For example, the clustering algorithm can be a hierarchical
algorithm, a k-means algorithm, a distribution-based algorithm,
and/or a density-based algorithm. Similarity can be based upon a
user-defined similarity threshold, for example, to group journeys
that are 99.00% similar.
[0030] In some embodiments, the clustering algorithm can utilize
weights when clustering similar entity stage(s) and/or provenance
chain(s) into particular group(s). For example, a feature of
provenance chain data (e.g., temporal and/or locational) can have
an associated weight, with the associated weight based on
significance in inferring similarities. That is, features having a
higher associated weight are more significant in inferring
similarities and features having a lower associated weight are less
significant in inferring similarities. A weight of zero is
indicative of the associated feature not being utilized for
purposes of clustering.
[0031] In some embodiments, the associated weights are determined
and/or adaptively modified using a machine-learning algorithm, as
discussed below. In some embodiments, the associated weights are
determined manually (e.g., based upon user input) statically (e.g.,
pre-defined) and/or dynamically (e.g., responsive to user
interaction with identified group of similar journeys).

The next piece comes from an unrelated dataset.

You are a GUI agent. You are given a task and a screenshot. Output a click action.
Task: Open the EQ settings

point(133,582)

[0032] In some embodiments, the weight(s) can be determined using
an algorithm initially trained using a machine learning process
that utilizes various features present in datasets with the
algorithm representing an association among the features. In some
embodiments, the algorithm is trained using one or more machine
learning algorithms including linear regression algorithms,
logistic regression algorithms, decision tree algorithms, support
vector machine (SVM) algorithms, Naive Bayes algorithms, a
K-nearest neighbors (KNN) algorithm, a K-means algorithm, a random
forest algorithm, dimensionality reduction algorithms, Artificial
Neural Network (ANN), and/or a Gradient Boost & Adaboost
algorithm. The algorithm can be trained in a supervised,
semi-supervised and/or unsupervised manner.

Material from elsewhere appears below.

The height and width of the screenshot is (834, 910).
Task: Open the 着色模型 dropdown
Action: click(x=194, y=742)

[0033] The identified group of similar journeys (e.g.,
representative journey) can be presented (e.g., displayed) to the
user via the output component 150. In some embodiments, the output
component 150 further includes a graphical user interface
displaying one or more controls allowing the user to interact
and/or modify parameter(s) used for identifying journeys to be
displayed, variable(s) to limit the number of branches in a
provenance tree, similarity threshold(s), probability threshold(s),
weight(s) of feature(s) for clustering, and/or weight(s) of
feature(s) for determining probabilities.
[0034] For example, a user may be interested in viewing information
regarding provenance chains that are substantially similar instead
of only those that are exactly identical in order to better
understand the data underlying the provenance chains. The
difference between those that are substantially similar and those
that are exactly identical can be useful to identify processing
issues, potential sources of contamination, etc.
[0035] In some embodiments, the output component 150 and the user
input component 130 can provide a natural way for users to vary
setting(s) of the algorithm employed by the journey identification
component 120 (e.g., filter setting(s) for provenance chain data
store(s) 110) and/or the algorithm employed by the fuzzy cohort
component (e.g., probabilistic algorithm, renormalization, and/or
clustering algorithm). In some embodiments, the output component
150 and the user input component 130 can comprise control(s) (e.g.,
slider(s), radio button(s), drop down menu(s), data input box(es),
and/or output box(es)) for generating group(s) of similar journeys.
For example, the user can graphically view (e.g., interactive
graphic and/or numerical feedback) an impact of changing one or
more setting(s) for identifying journeys of provenance chains has
on identifying group(s) of similar journeys (e.g., number of
journeys comprised in a particular group of similar journeys).
[0036] In this manner, the output component 150 and the user input
component 130 can allow the user to observe and/or interact with
the resulting grouping of journeys represented by the identified
group of similar journeys. In some embodiments, this information
can be provided in one or more interface types such as a tabular
list, a graphical representation of journeys, a 3D visualization,
etc.
[0037] In some embodiments, the system 100 can include a setting(s)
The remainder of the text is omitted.